**Exercise text:**
Mo'ne Davis became a household name during the 2014 Little League World Series when she helped lead the Taney Dragons from Pennsylvania to the U.S. semifinal. She became the first girl to pitch a shutout and the first African-American girl to play in the World Series. Since last August, her stardom has continued to grow.
Touching history and meeting people that were involved in the movement, and seeing where these events took place, ... it's really been incredible.Steve Bandura, Monarchs head coach
The 14-year-old Davis graced the cover of Sports Illustrated, met President Obama, released a memoir, threw out the first pitch at Game 4 of the World Series, played in the NBA All-Star Celebrity Game, was named "SportsKid Of The Year" by Sports Illustrated Kids and was selected by the Associated Press as Female Athlete of the Year
As if she hadn't done enough before she was old enough to drive a car, Davis and her teammates recently finished up a 23-day civil rights barnstorming tour that spanned as far south as Montgomery, Ala., as far north as Cooperstown, N.Y., and as far west as Cincinnati, Ohio.
The 4,000-mile trip was taken in a black-and-white, 1947 Flxible Clipper touring bus — the same model once used by teams from the Negro leagues. There was no air-conditioning in the vehicle, and electronics were banned throughout the trip.
The Monarchs took another road trip back in 2012 to Kansas City to visit the Negro Leagues Baseball Museum. Monarchs head coach Steve Bandura recently told the Tuscaloosa News that getting to see and touch the historical sites was even better than learning about the history at a museum:
"It is one thing to see it on TV and to read about it. But it's a whole other thing to get out there and touch it, and that is what this is about, touching history and meeting people that were involved in the movement, and seeing where these events took place, and standing where these events took place. It's really been incredible.”
In preparation for the journey, the team began meeting each Friday starting in December to learn about the Civil Rights Movement.
"We watched documentaries," Bandura told The Washington Post. "We read books. We had discussions. And now we’re going to get to touch that history.”
After departing from hometown Philadelphia, the bus took the team to Washington, D.C. There they toured the White House and met with John Lewis, a Congressman and civil rights leader from Georgia. Lewis told the team about his experience marching with Martin Luther King, Jr. over Edmund Pettus Bridge in Selma, Ala. (The team visited the bridge later in their trip).

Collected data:
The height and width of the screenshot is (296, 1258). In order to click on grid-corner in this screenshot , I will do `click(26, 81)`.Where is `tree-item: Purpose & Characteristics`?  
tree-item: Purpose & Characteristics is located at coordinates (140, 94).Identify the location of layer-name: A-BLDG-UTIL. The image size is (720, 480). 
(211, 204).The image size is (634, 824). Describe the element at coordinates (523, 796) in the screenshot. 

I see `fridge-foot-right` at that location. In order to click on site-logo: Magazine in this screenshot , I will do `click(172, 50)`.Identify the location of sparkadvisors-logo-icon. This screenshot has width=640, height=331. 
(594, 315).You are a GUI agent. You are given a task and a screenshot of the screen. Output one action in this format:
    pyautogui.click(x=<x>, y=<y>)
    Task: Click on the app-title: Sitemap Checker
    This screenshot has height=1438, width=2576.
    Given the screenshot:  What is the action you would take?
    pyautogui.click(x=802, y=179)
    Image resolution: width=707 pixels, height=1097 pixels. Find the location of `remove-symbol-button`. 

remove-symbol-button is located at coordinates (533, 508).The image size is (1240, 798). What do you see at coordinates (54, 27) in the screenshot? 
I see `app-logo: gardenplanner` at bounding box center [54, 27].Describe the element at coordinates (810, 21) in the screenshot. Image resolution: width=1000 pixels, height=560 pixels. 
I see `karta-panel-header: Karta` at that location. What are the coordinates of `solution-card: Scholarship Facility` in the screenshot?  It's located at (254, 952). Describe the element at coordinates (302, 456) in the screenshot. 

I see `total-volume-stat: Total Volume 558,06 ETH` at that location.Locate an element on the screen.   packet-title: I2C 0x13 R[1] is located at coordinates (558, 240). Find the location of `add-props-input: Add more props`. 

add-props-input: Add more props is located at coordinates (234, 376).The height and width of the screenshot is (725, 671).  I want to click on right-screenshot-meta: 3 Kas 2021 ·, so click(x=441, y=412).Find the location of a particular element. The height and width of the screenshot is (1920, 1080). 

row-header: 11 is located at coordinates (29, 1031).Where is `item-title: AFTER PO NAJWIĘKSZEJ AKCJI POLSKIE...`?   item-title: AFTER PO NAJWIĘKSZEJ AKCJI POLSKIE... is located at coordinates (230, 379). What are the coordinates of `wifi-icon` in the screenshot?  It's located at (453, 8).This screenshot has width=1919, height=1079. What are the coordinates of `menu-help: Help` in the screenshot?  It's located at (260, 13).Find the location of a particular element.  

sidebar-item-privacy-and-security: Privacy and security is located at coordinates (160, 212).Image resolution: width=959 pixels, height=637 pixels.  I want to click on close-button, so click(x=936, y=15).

**To do:**
1. Reproduce the passage of the Mo'ne Davis article from "In preparation for" to "in their trip)." word for word.
2. In the Mo'ne Davis article, what kind of vehicle carried the team on its 4,000-mile trip?

**Answers for each item:**
1.
In preparation for the journey, the team began meeting each Friday starting in December to learn about the Civil Rights Movement.
"We watched documentaries," Bandura told The Washington Post. "We read books. We had discussions. And now we’re going to get to touch that history.”
After departing from hometown Philadelphia, the bus took the team to Washington, D.C. There they toured the White House and met with John Lewis, a Congressman and civil rights leader from Georgia. Lewis told the team about his experience marching with Martin Luther King, Jr. over Edmund Pettus Bridge in Selma, Ala. (The team visited the bridge later in their trip).

2. A black-and-white, 1947 Flxible Clipper touring bus.